July 8, 2024
Volume 22, issue 3

Download PDF version of this article PDF

You Don't Know Jack about Bandwidth

If you're an ISP and all your customers hate you, take heart. This is now a solvable problem.

David Collier-Brown

Imagine you're a company with a lot of work-from-home employees, and they all hate the local ISPs. Videoconferences are the worst: People can't hear each other, they randomly start sounding like Darth Vader, and they occasionally just disappear from the conversation.

Or you're a small ISP and your customers say they hate you.

When you talk to your ISP or supplier, they say, "Buy more bandwidth." When your customers complain to their ISP, they get told the same thing. But when you measure how much bandwidth you're using at the busiest part of the day, it's 30 or 50 percent.

In a sense, the suppliers are right: Bandwidth really is the "diameter of the pipe" between you and your employees or customers. If it is too small, you really will get slowed down.

Once you're not filling the pipe, though, when you're only 50 percent busy, you need to look at the software and see what is keeping your packets from arriving in a reasonable time. For example, I once measured the time to send a "ping" to downtown Toronto from my home office in the suburbs. It took 0.13 seconds to get downtown and back. That's the normal ping time for Istanbul, Turkey, roughly 8,000 km away (https://wondernetwork.com/pings/Toronto/Istanbul).

That's a pure software problem, and it's called high latency.

Bandwidth is How Much, Latency is How Slow

If you think of the Internet as a series of pipes, the bandwidth is how much data you can send down the pipe. It's the diameter, in figure 1.

If you buy a narrow, little pipe, you absolutely will have bad performance: You won't be able to get all your data through it in any reasonable amount of time. You'll have starved yourself.

If you buy a pipe big enough to contain your data, you're fine. The data will all flow straight down the pipe instead of having to sit around waiting for the previous bytes to squeeze their way into the pipe.

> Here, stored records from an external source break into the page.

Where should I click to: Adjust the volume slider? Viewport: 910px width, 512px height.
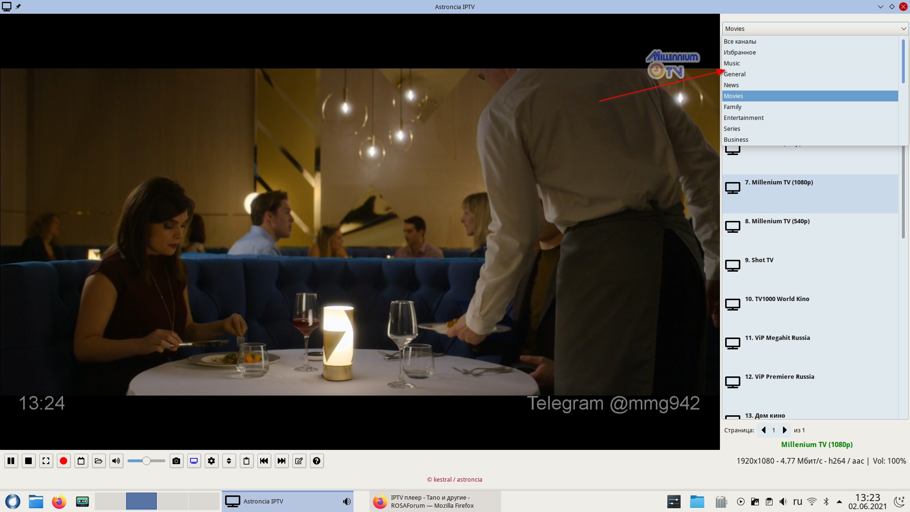tap(146, 461)
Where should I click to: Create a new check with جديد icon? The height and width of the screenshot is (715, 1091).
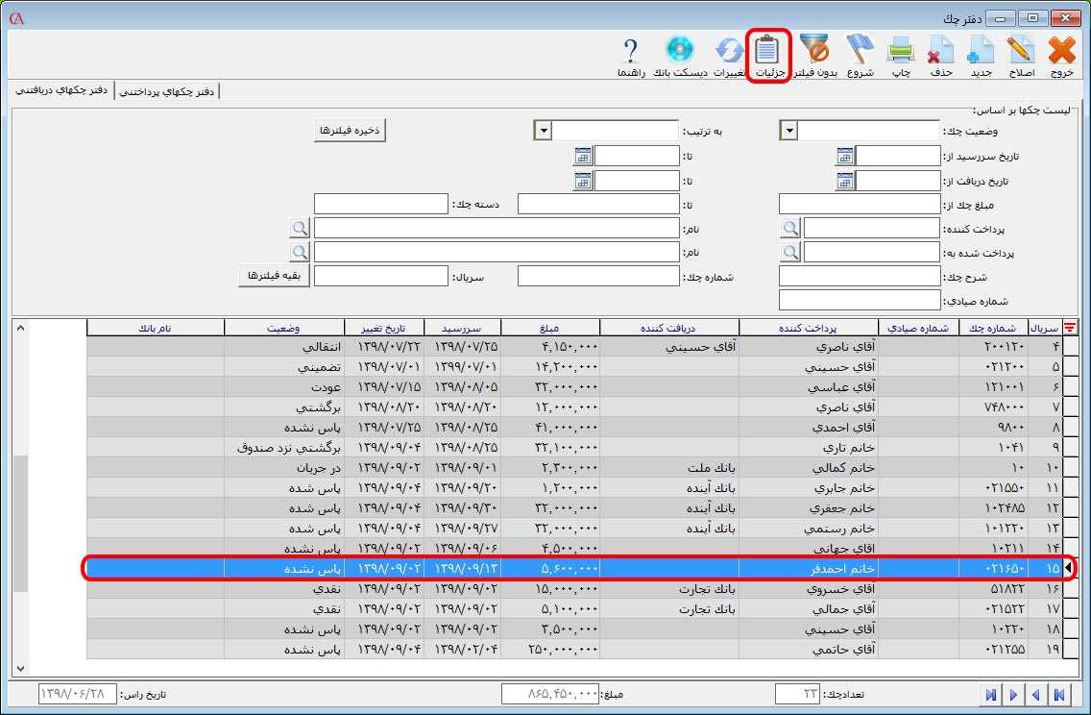[981, 48]
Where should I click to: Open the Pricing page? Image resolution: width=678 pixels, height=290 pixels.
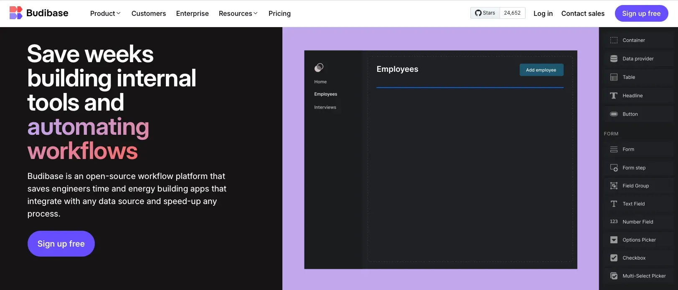click(x=279, y=13)
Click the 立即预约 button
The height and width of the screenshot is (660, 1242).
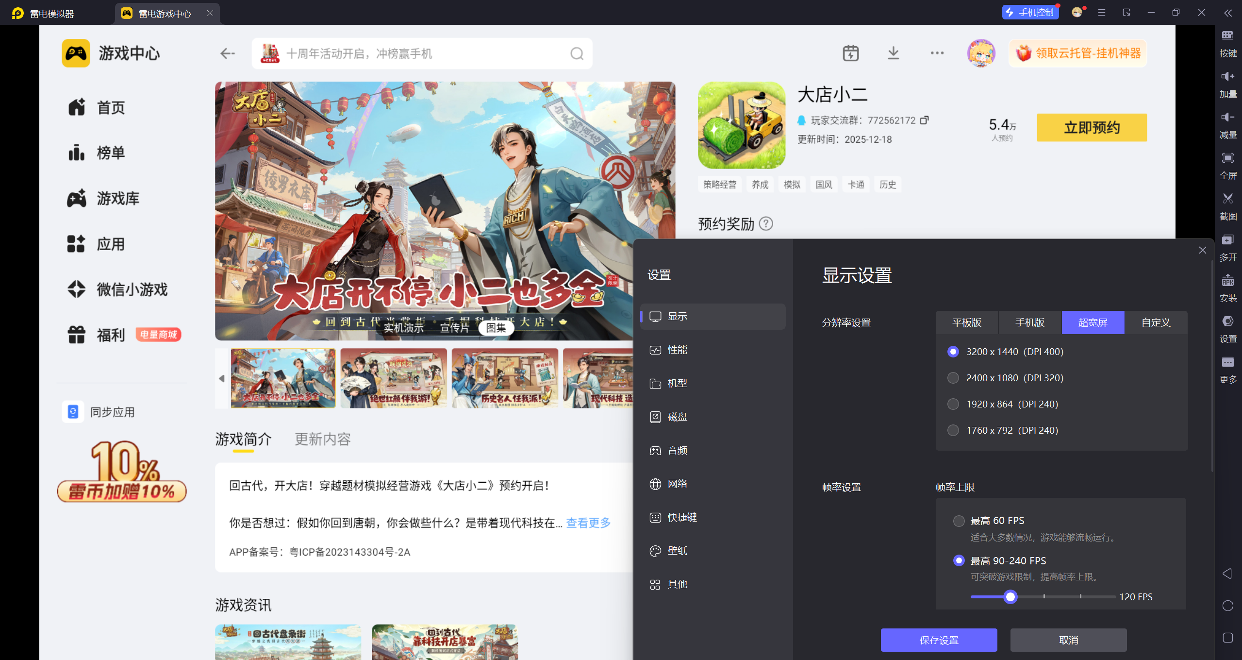tap(1091, 128)
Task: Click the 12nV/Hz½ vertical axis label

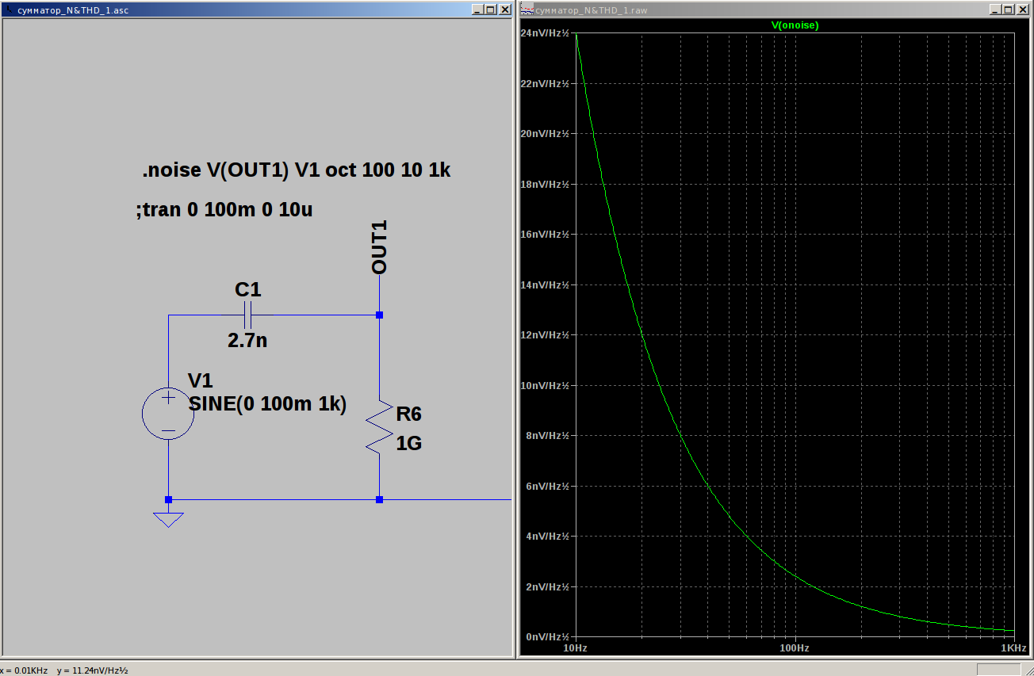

If you buy a pipe twice the diameter you need, though, it won't help. Your data will still flow into it without delay, but it won't go any faster. It will not exceed the speed of light. There's no "warp speed" available for the Internet.

But Why is it Slow?

The latency is how quickly (or slowly) the data shows up. The least latency you can have equals the length of the pipe divided by the speed of light.

Consider an outgoing Zoom call. It's a bunch of short snippets of picture and sound, nicely compressed, with a period of time between each, as shown in figure 2.

Each little slice of audio and video shoots through the pipe by itself, leaving room for other slices. For a Zoom call to fail, you need a lot of other traffic at the same time, enough to fill up the pipe: If you're working from home, this could mean someone in your family is streaming a movie or uploading photos from a cell phone.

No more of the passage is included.